About a year ago, Stuart McLean was diagnosed with melanoma.
For those of you who don’t know what melanoma is, it’s a type of skin cancer, and for those of you who don’t know who Stuart McLean is … well, I’m a little upset with you, but I’ll tell you anyway.
McLean started out by making radio documentaries back in the late 1970s and early 80s for the CBC program Sunday Morning, eventually becoming the show’s executive producer. He then became a frequent guest and sometimes-host of Morningside with Peter Gzowski.
Then, on one fateful day in 1994, McLean aired a show he’d written and produced as a summer replacement for the CBC called The Vinyl Cafe. Within a couple of years the show was being broadcast nationwide every Sunday at Noon. And it’s been going on the air weekly ever since. Which is astonishing, considering The Vinyl Cafe is basically just McLean telling stories he’s made up about the day-to-day life a regular, everyday guy named Dave who owns a little record store, his wife, Morley, and their two kids, Sam and Stephanie.
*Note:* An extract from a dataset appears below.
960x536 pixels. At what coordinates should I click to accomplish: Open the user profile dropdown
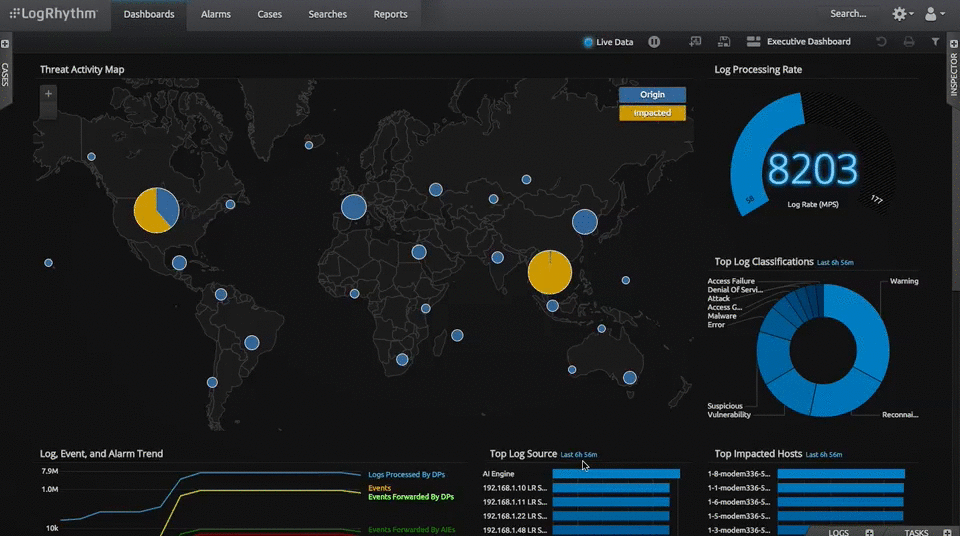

Well, I shouldn’t say it’s astonishing, because anyone who has listened to him will surely agree that McLean is an absolutely gripping storyteller, and his writing of these characters and their exploits is brilliant – so much so that not once, not twice, but thrice, McLean’s collections of these stories, turned into books, have won the Stephen Leacock Memorial Medal for Humour – the top prize given out in Canada for humour writing. What makes McLean’s stories so good is that they are just about the regular, everyday life of a regular, everyday dude.
Dave could be any of us.
Sure, he makes some questionable decisions with hilarious consequences, but, when you think about it, we all do that, sometimes.
We could all be the guy who tries to surprise his wife with a gift she’ll love by smuggling a clipping of an exotic herb home at the end of our vacation because she said she loved the smell of it, only to have it take over our backyard – and the neighbour’s, and the other neighbour’s – because we didn’t look into whether it was an invasive species with a root structure the likes of which we’d never seen.
And we could all be the guy who has an odd but loving friendship with the Asian immigrant who runs the restaurant up the street – and who gives as much as he gets in our ongoing prank war.
And we could all be Morley, who, despite – and probably in part because of – our husband’s bumbling nature at times, loves him just the way he is.
There haven’t been any new Dave and Morley stories for a while, but I’ve been perfectly happy to listen to the old ones when they air. As of January, however, I won’t be able to do that. McLean announced this week that it’s not fair to take airtime away from people making new content just to keep running his old stories, told on a stage years ago in front of an audience on one of his cross-country tours. After all, he was given a chance to make something as a gap-filler once. Now he’s giving someone else a turn to try. Anyway, I guess this is just my little “Thank-you” to Stuart McLean for the years of laughter by myself in my car.
Sometimes I really needed it.
And maybe…hopefully…as McLean says in his announcement this week, “this isn’t goodbye. It’s just … so long for now.”